**** Dataset records
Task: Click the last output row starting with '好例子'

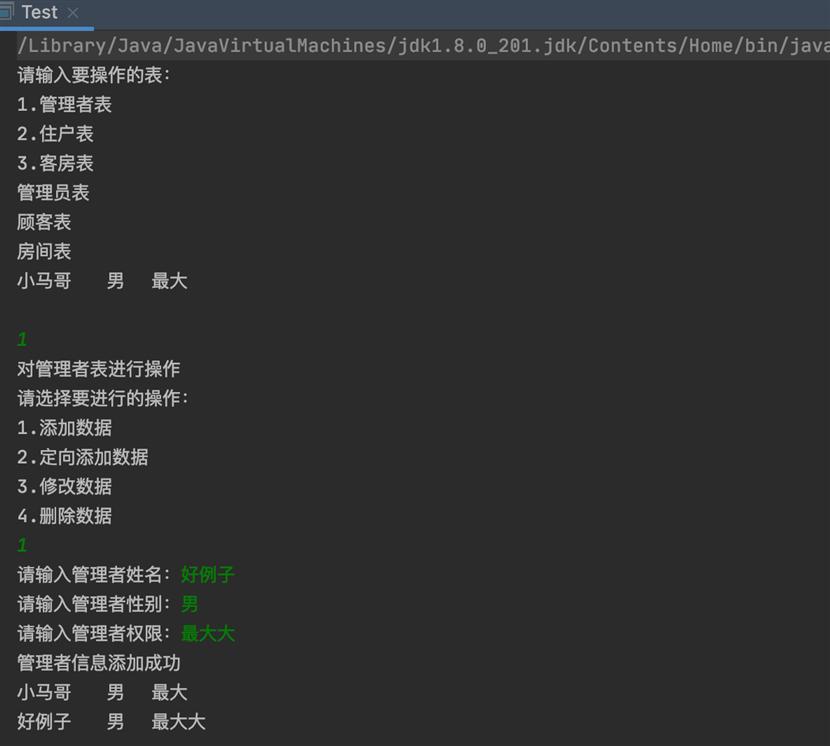Action: click(110, 722)
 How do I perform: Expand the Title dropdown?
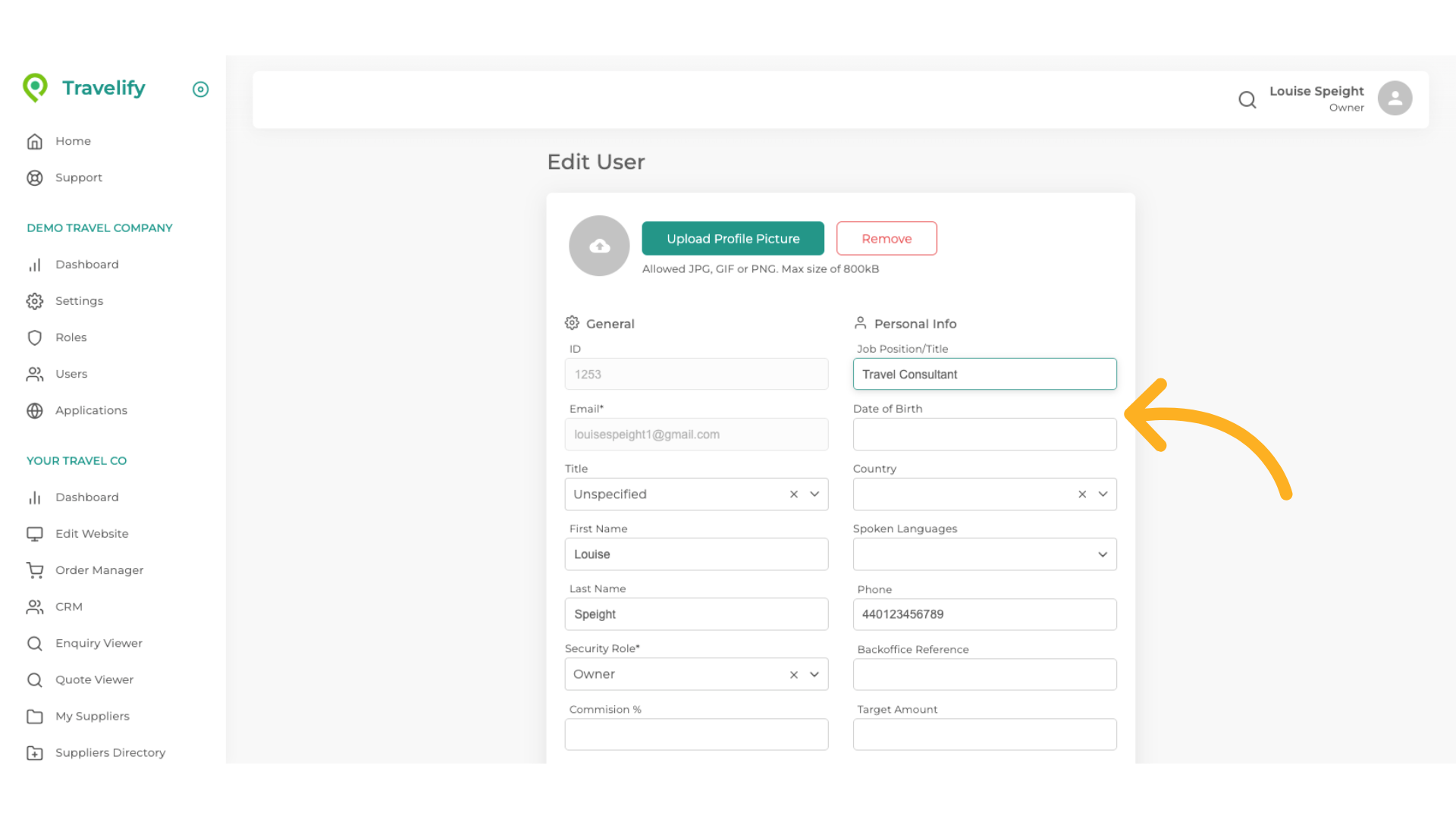tap(814, 494)
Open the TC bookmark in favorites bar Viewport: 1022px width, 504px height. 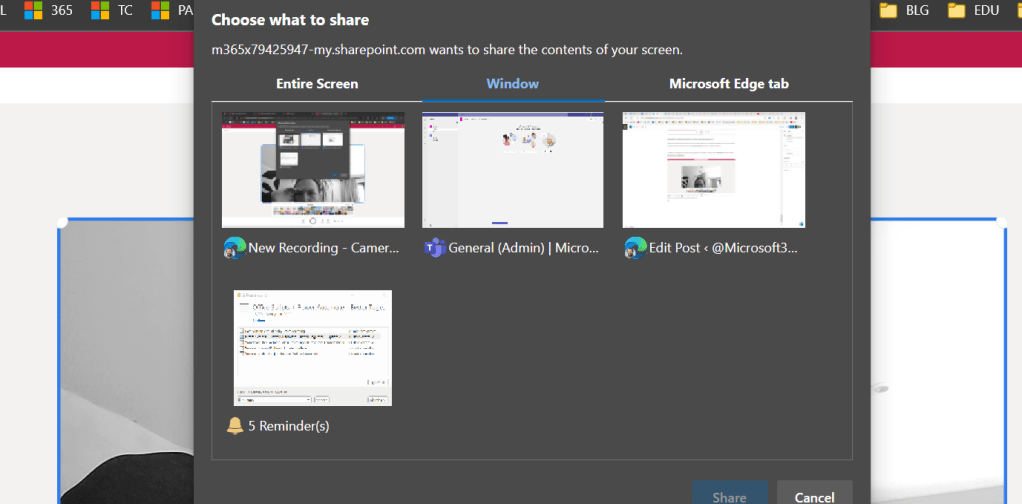[112, 10]
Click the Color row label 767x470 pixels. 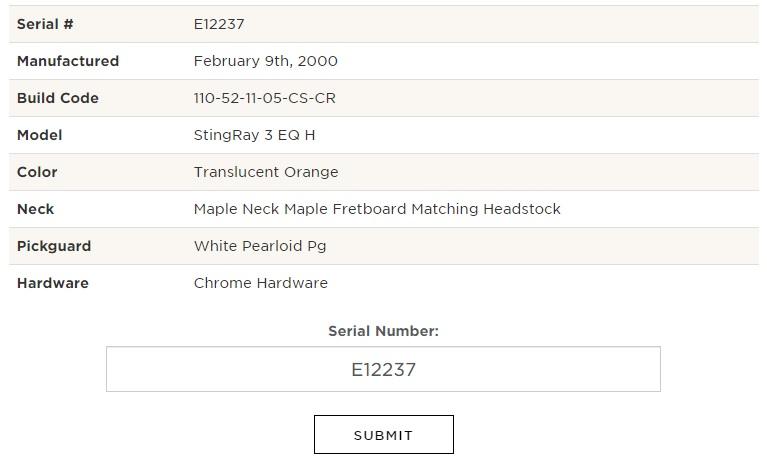[x=37, y=172]
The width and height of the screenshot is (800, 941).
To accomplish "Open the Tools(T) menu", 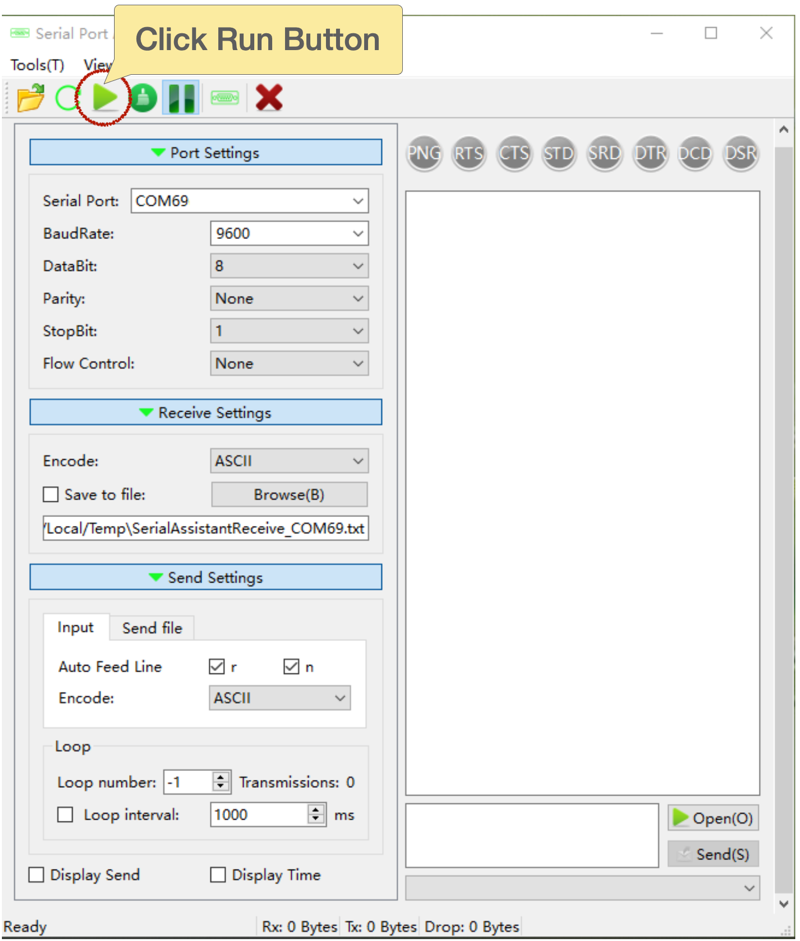I will click(37, 65).
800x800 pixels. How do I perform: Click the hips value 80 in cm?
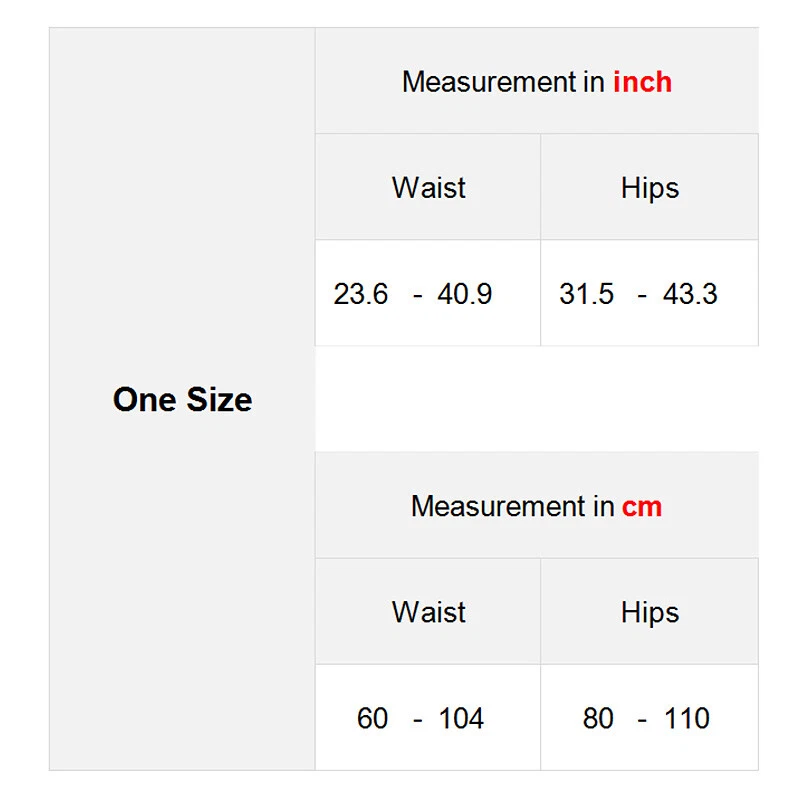(598, 718)
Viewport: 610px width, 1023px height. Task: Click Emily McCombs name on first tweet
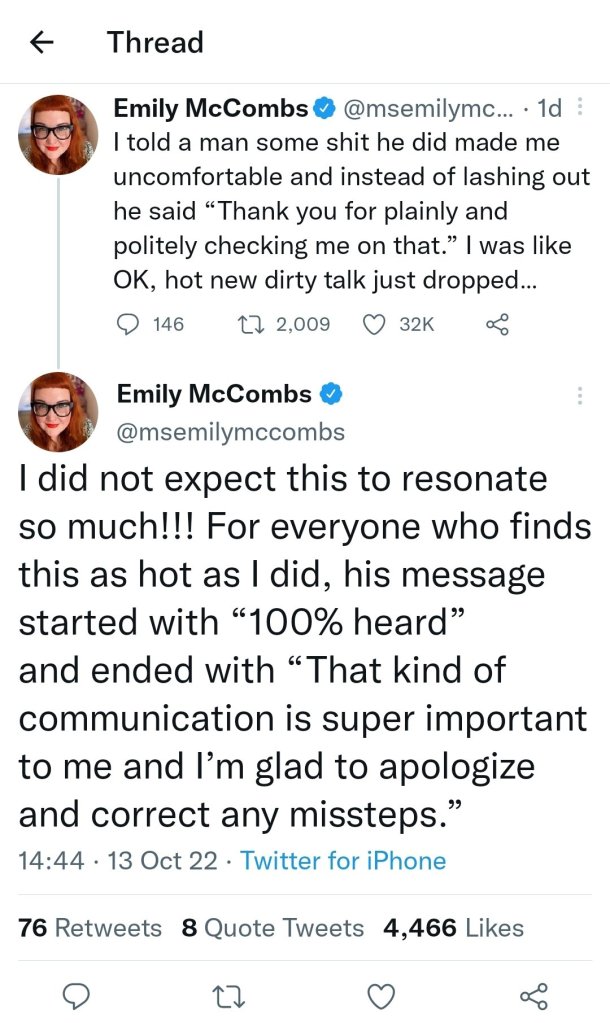click(x=209, y=107)
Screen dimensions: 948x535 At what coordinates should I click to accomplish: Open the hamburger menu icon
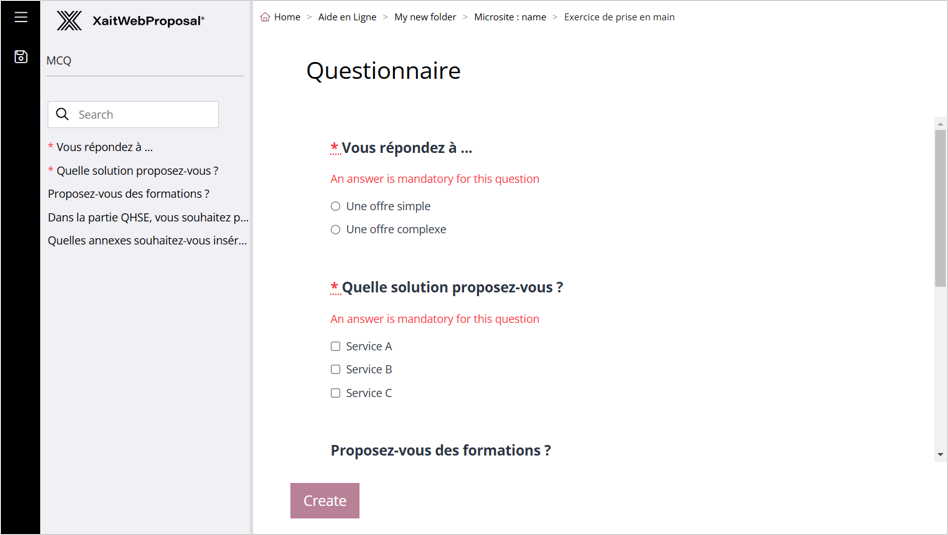pyautogui.click(x=20, y=17)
********
*Task prompt*: Starting with the line that contains "Viewport: 610px width, 1023px" and ending with the last line of the data above, transcribe exactly those lines and no others, without pictures.

*Answer to the problem*:
Viewport: 610px width, 1023px height. Task: Click Emily McCombs name on first tweet
click(x=209, y=107)
Screen dimensions: 948x535 At what coordinates should I click to accomplish: Open the hamburger menu icon
pyautogui.click(x=20, y=17)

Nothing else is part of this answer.